The opposition party of Mali presidential election candidate Soumaila Cisse says the poll will go to a run-off between him and President Ibrahim Boubacar Keita, based on a count done by its own party agents.
Cisse's campaign manager Tiebele Drame made the announcement at the party's headquarters in the capital Bamako, a day after Malians voted in a poll marred by widespread disruption by Islamist gunmen across its north and centre.
The Ministry of Territorial Administration said attacks by gunmen and other violence had disrupted around a fifth of Mali's polling stations, with about three per cent unable to function at all.
Spiralling jihadist violence has become a key issue in the campaign of several opposition candidates competing with Keita as attacks multiply and the death toll mounts across north and central Mali.
"The law forbids the proclamation of results by anyone except the Ministry of Territorial Administration," Cisse's campaign manager Drame told a news conference.

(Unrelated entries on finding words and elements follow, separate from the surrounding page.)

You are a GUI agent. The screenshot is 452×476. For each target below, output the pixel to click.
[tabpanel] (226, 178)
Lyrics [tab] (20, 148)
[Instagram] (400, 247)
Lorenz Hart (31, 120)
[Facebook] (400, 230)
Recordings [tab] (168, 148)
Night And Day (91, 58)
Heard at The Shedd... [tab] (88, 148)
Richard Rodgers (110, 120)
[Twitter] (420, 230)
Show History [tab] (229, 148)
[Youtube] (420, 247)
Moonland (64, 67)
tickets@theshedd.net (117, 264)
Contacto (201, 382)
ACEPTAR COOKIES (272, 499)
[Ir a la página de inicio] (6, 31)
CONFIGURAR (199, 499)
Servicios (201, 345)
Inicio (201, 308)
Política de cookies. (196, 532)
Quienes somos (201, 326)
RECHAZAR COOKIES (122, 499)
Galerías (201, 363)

"However, I can tell you that we are going to a second round between Soumaila Cisse and Ibrahim Boubacar Keita."
Of the roughly 23,000 polling stations that were meant to open, 4632 were disrupted by "armed attacks or other violence", of which 644 were unable to operate, ministry figures showed.
In most of Mali, the vote was peaceful and relatively well-organised, with polls opening and closing on time. Most people who were enrolled and turned up were able to vote.
But the number of disenfranchised voters, even if small, could become a flashpoint if the result is very close. Counting is under way but official results may not come out for another day or even longer.
In the mud-walled medieval city of Timbuktu, once a flourishing tourist spot, witnesses said gunmen had intimidated voters, seized ballot boxes and in some cases set fire to them in the few polling stations that were attacked outside town.
Islamist militants took over northern cities like Timbuktu in 2012 on the back of a Tuareg rebellion, imposing Sharia law with harsh penalties like cutting off fingers for smoking, until France intervened a year later to push them back. They regard democracy as an un-Islamic Western imposition.
But since Keita, known by his initials "IBK", came to power in the 2013 poll, Islamist violence has swept south into Mali's fertile centre.